[Dataset entries]
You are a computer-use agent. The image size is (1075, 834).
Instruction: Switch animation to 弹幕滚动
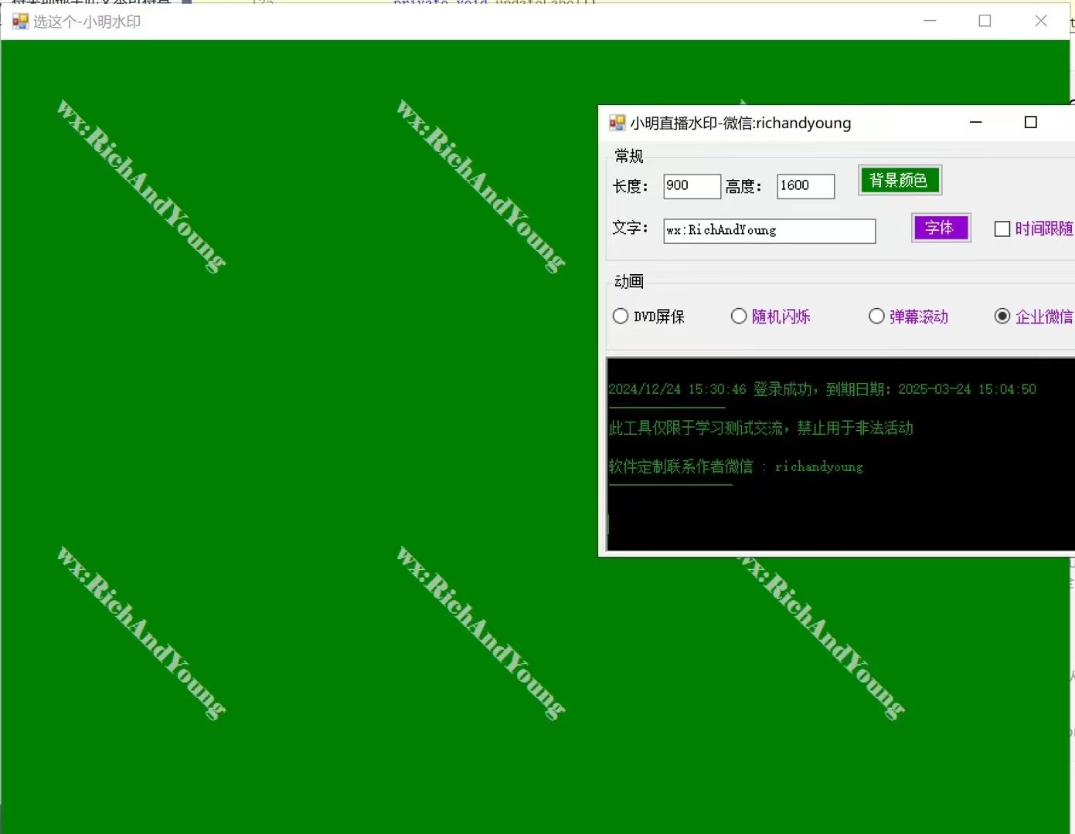876,317
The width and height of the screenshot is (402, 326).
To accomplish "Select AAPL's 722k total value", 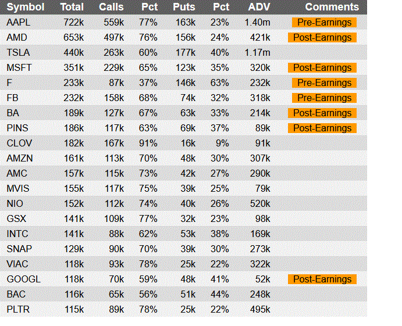I will (73, 22).
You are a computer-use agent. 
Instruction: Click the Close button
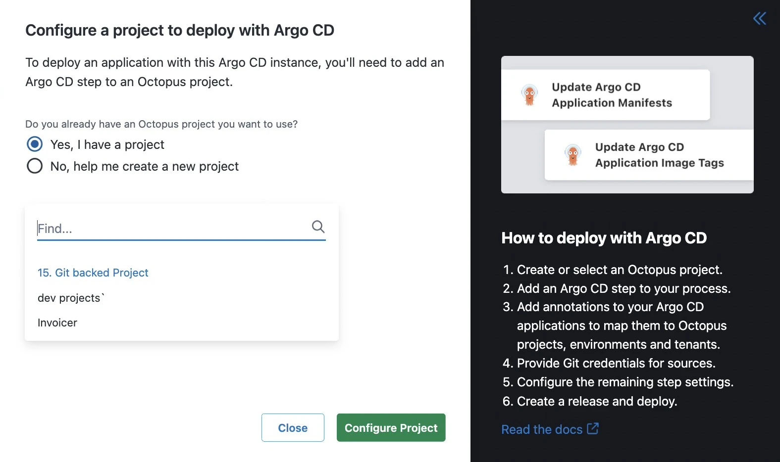coord(293,427)
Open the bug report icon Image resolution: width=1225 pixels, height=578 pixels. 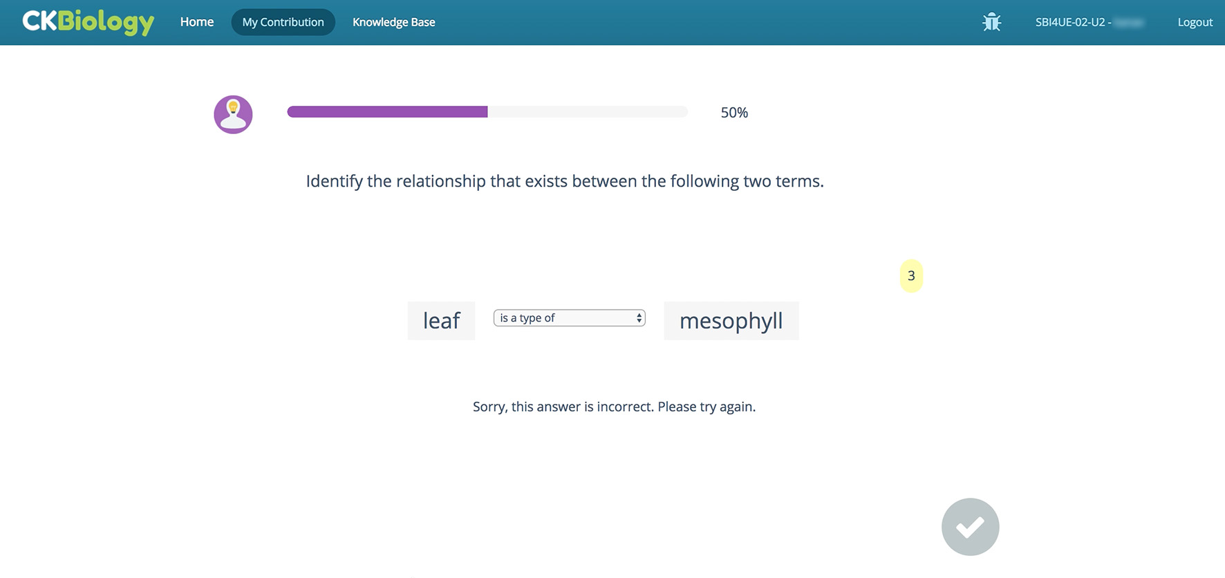(991, 22)
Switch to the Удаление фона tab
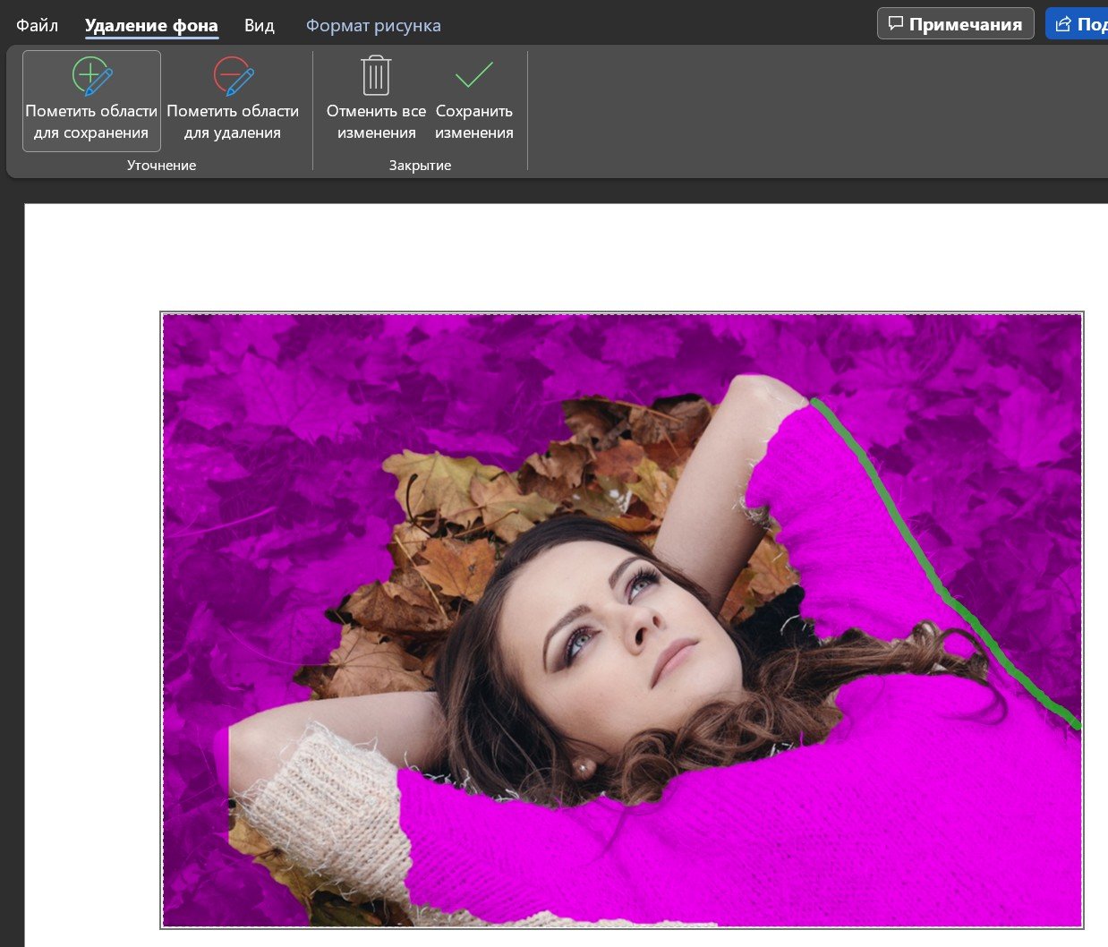 151,25
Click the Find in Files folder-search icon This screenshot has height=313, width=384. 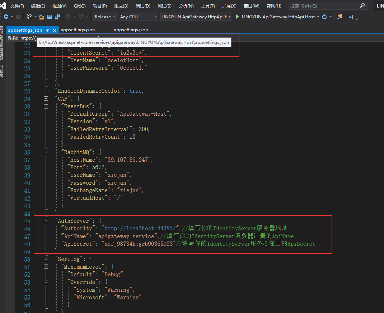[x=339, y=17]
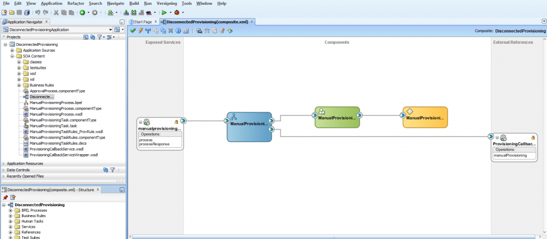Click the orange ManualProvisioning business rule component

click(x=425, y=117)
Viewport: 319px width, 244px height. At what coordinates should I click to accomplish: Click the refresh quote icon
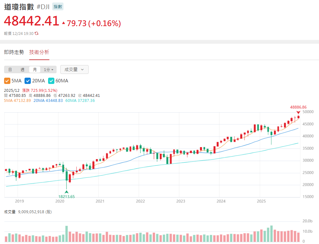(36, 33)
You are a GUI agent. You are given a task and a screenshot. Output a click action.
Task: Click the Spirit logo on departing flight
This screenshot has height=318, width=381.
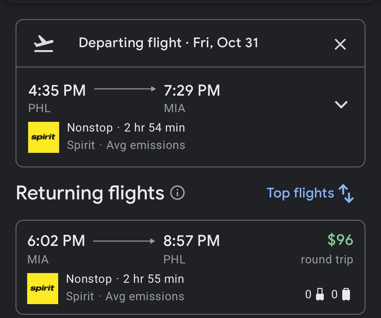click(44, 137)
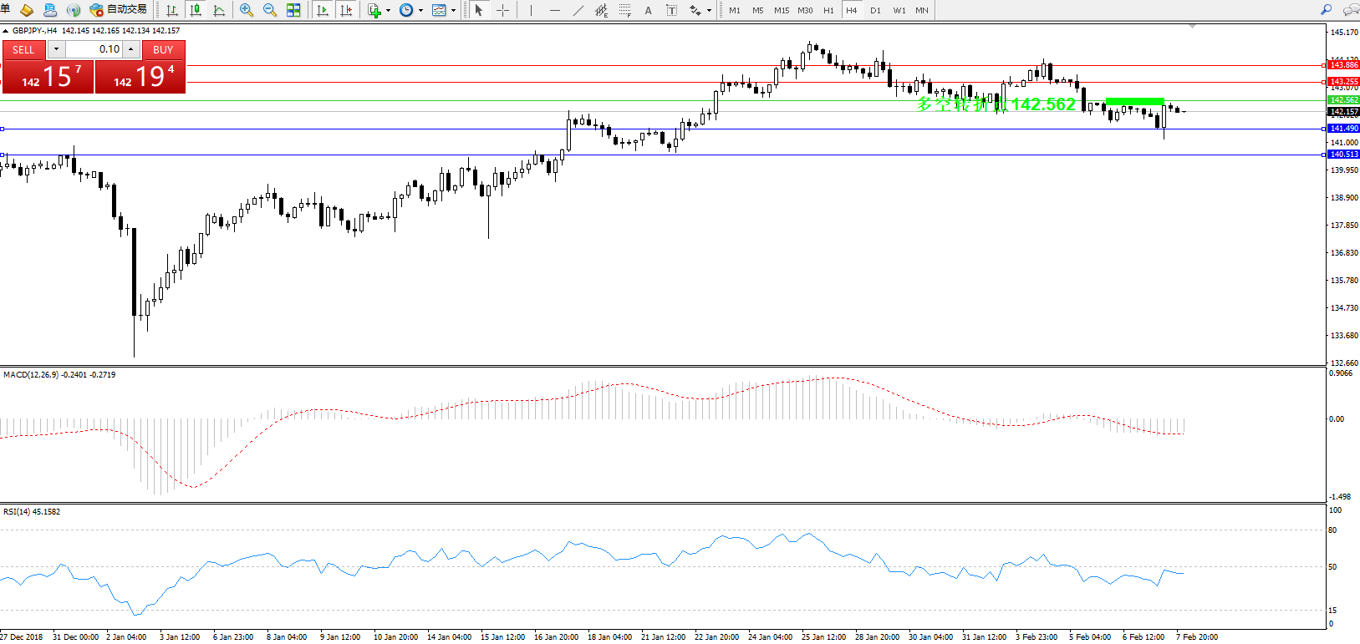Screen dimensions: 1360x644
Task: Open the chart templates dropdown arrow
Action: (453, 11)
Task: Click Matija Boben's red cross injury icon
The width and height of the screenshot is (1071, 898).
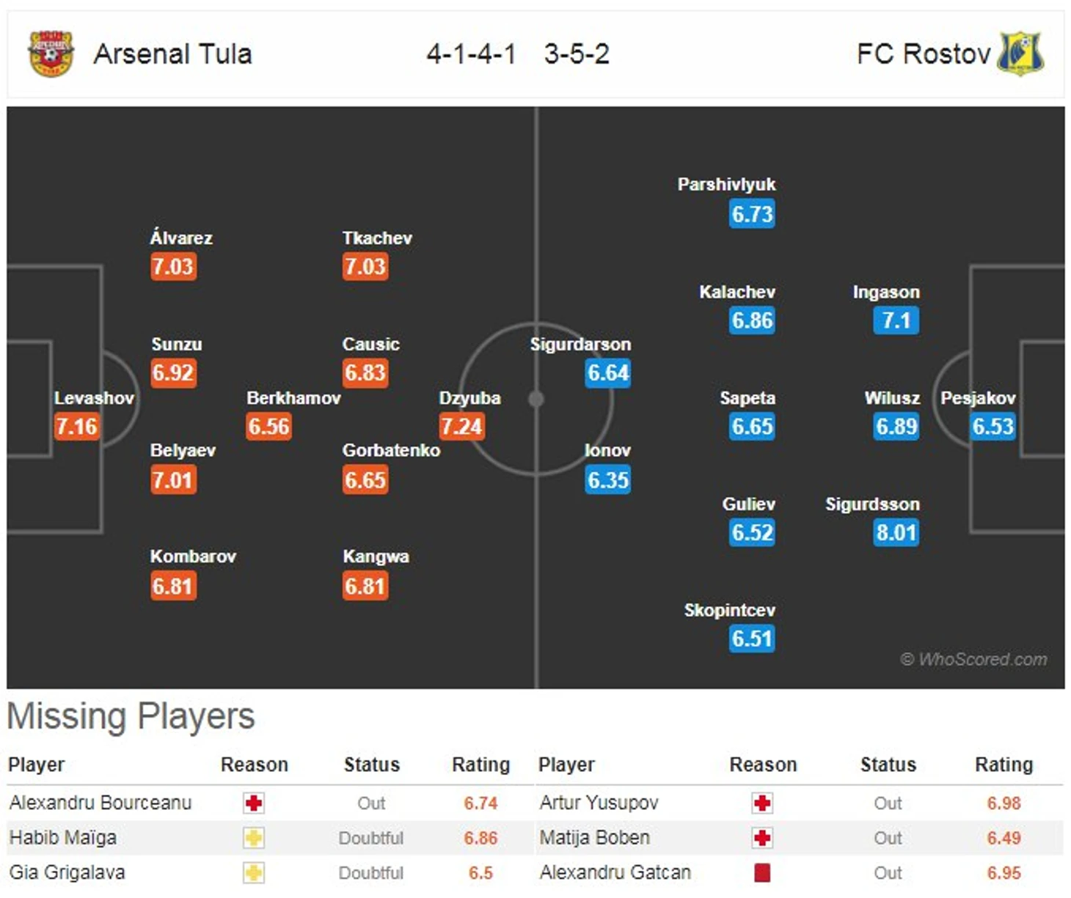Action: click(762, 838)
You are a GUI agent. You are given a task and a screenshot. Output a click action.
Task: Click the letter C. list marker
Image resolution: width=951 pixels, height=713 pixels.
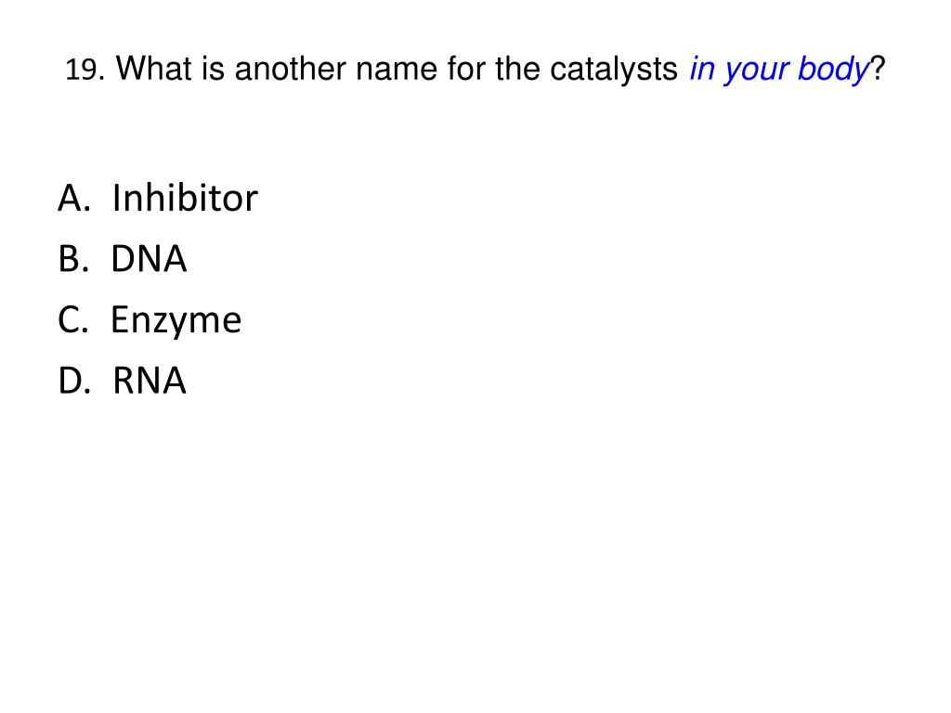pyautogui.click(x=72, y=319)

§ EXERCISE DESCRIPTION
The word "agent" may appear in several lines of the data; copy every line where it does.

§ OUTPUT FOR THIS TASK
You are a computer-use agent. The image size is (1075, 834).
You are a computer-use agent. 
You are a GUI agent. You are given a task and a screenshot. Output a click action.
You are a GUI agent. You are given a task and a screenshot. Output a click action.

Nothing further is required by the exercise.